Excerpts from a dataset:

::::::

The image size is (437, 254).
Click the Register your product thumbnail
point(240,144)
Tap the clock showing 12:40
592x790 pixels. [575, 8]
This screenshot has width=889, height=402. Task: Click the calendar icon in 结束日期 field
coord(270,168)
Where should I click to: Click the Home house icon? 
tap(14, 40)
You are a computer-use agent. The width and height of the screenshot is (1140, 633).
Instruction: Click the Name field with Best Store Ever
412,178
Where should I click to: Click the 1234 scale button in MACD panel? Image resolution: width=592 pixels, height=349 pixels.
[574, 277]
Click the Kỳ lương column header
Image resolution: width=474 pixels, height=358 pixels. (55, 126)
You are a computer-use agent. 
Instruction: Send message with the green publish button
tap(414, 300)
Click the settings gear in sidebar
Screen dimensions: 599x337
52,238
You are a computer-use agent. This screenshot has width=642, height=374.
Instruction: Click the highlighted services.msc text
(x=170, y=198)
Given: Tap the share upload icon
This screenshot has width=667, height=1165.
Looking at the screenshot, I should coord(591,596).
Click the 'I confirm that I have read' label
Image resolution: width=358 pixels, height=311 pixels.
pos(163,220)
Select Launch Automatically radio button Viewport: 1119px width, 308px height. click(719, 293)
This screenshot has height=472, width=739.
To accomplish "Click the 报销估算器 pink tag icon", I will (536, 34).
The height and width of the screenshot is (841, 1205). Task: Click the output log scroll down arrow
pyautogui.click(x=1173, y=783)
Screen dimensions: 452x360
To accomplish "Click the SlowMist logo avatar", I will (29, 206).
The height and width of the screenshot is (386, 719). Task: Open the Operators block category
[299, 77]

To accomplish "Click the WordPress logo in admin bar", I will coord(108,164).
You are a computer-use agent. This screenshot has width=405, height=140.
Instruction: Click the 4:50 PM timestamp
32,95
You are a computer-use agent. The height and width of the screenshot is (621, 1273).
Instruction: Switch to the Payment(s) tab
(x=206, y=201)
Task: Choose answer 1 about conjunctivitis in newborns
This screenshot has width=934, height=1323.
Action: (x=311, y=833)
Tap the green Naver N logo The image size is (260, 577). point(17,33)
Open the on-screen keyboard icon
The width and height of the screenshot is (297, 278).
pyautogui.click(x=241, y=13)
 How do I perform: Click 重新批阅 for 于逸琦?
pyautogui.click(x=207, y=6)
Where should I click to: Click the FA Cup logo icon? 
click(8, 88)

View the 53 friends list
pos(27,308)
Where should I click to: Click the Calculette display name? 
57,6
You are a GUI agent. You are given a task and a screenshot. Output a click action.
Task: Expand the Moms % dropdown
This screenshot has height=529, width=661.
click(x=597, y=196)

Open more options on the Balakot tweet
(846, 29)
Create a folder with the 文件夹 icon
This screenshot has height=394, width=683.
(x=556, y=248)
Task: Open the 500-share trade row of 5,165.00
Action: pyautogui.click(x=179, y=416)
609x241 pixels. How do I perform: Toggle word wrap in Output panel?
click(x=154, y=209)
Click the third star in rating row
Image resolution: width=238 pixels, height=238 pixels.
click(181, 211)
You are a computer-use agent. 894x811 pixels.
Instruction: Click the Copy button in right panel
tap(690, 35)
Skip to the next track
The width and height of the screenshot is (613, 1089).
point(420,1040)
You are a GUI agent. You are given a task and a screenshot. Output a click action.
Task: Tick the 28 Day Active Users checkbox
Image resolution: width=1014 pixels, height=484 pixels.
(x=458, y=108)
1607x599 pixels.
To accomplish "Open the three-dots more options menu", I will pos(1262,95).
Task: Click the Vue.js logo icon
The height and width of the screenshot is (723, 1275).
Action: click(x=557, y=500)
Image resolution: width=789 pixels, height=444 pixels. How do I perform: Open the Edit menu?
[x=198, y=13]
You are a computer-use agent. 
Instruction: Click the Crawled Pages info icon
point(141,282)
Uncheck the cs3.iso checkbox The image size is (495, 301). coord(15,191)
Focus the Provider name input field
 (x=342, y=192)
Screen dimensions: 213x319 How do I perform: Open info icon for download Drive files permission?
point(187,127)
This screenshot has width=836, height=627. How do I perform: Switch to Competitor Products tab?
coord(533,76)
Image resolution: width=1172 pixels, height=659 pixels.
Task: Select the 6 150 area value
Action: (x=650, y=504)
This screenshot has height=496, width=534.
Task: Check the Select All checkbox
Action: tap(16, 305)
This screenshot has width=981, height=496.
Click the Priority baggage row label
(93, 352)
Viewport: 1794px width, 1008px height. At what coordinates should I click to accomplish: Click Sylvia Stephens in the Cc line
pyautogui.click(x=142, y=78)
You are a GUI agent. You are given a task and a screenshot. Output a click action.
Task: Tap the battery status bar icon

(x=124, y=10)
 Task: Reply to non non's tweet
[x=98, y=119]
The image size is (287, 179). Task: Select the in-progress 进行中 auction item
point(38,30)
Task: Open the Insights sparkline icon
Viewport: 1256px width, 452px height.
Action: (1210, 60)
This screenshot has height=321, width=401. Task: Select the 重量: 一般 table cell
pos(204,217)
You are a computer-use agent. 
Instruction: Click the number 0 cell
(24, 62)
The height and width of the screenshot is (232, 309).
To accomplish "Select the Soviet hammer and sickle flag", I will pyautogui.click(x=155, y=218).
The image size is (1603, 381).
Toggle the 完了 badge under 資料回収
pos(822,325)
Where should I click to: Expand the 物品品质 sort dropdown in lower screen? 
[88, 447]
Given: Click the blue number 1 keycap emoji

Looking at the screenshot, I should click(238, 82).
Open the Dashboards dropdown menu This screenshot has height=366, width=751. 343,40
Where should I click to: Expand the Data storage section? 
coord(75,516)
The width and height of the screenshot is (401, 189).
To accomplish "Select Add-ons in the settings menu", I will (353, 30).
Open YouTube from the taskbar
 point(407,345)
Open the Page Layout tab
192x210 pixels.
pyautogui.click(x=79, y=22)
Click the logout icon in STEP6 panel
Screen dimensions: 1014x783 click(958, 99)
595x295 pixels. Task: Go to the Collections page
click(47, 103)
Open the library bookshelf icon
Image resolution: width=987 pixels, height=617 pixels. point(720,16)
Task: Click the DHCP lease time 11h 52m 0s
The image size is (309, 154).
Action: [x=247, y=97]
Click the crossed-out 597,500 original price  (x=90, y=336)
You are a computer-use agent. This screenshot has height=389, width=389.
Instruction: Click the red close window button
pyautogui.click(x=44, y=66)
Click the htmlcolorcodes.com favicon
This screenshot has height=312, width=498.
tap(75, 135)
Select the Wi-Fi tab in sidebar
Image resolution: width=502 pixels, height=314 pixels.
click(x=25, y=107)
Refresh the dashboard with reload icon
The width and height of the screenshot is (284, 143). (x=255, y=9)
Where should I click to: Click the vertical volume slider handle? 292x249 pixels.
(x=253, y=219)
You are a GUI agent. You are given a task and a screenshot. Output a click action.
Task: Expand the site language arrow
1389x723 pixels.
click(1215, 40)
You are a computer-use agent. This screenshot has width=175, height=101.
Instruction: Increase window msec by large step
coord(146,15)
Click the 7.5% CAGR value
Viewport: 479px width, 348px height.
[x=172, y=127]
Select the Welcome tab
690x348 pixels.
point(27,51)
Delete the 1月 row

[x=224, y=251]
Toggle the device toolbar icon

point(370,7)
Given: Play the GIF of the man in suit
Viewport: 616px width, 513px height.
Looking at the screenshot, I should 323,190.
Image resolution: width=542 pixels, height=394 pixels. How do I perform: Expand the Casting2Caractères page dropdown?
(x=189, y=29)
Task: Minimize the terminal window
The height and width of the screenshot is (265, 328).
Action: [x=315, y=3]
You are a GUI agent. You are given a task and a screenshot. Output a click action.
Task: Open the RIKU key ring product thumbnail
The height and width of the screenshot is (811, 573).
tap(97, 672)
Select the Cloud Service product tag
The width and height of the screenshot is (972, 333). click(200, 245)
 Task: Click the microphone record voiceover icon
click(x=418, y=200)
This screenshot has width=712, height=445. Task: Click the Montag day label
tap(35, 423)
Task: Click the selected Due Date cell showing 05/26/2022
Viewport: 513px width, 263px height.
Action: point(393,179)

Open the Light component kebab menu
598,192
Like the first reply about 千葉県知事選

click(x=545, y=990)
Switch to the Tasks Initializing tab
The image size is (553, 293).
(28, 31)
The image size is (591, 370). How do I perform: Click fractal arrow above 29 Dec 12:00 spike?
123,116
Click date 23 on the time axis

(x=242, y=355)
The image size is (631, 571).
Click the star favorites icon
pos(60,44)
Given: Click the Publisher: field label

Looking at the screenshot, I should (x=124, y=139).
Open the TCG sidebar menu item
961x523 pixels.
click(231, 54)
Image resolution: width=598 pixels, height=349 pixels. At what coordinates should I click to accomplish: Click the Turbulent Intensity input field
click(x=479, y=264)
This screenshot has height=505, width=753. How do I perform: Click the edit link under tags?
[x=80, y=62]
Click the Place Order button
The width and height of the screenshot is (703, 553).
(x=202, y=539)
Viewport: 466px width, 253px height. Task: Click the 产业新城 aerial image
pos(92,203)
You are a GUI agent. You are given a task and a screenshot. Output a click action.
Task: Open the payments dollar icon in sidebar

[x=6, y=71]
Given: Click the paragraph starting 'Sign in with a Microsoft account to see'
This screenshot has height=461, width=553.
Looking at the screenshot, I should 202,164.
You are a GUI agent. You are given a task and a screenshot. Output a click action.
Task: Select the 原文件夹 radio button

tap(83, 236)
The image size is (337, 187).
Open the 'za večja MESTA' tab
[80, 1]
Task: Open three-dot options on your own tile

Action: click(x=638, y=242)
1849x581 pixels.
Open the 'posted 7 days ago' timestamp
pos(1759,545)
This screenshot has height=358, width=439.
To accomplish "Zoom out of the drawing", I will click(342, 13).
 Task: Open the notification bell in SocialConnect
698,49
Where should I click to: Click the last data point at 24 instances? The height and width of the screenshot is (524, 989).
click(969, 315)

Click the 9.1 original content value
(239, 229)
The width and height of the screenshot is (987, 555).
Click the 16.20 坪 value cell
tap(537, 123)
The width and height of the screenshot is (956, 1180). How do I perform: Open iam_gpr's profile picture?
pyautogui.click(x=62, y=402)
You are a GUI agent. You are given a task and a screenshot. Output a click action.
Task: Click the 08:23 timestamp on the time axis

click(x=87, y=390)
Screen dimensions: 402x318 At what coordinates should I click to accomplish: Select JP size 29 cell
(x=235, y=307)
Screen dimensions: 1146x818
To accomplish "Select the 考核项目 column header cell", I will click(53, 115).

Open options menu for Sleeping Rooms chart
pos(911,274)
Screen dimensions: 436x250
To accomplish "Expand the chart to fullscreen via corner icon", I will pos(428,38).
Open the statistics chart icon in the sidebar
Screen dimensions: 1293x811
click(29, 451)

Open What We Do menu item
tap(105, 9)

::::::

Set down exactly the line with "Click the 9.1 original content value" and each line after it up to the end of the records, adding nothing.

Answer to this problem:
Click the 9.1 original content value
(239, 229)
The width and height of the screenshot is (987, 555).
Click the 16.20 坪 value cell
tap(537, 123)
The width and height of the screenshot is (956, 1180). How do I perform: Open iam_gpr's profile picture?
pyautogui.click(x=62, y=402)
You are a GUI agent. You are given a task and a screenshot. Output a click action.
Task: Click the 08:23 timestamp on the time axis

click(x=87, y=390)
Screen dimensions: 402x318 At what coordinates should I click to accomplish: Select JP size 29 cell
(x=235, y=307)
Screen dimensions: 1146x818
To accomplish "Select the 考核项目 column header cell", I will click(53, 115).

Open options menu for Sleeping Rooms chart
pos(911,274)
Screen dimensions: 436x250
To accomplish "Expand the chart to fullscreen via corner icon", I will pos(428,38).
Open the statistics chart icon in the sidebar
Screen dimensions: 1293x811
click(29, 451)

Open What We Do menu item
tap(105, 9)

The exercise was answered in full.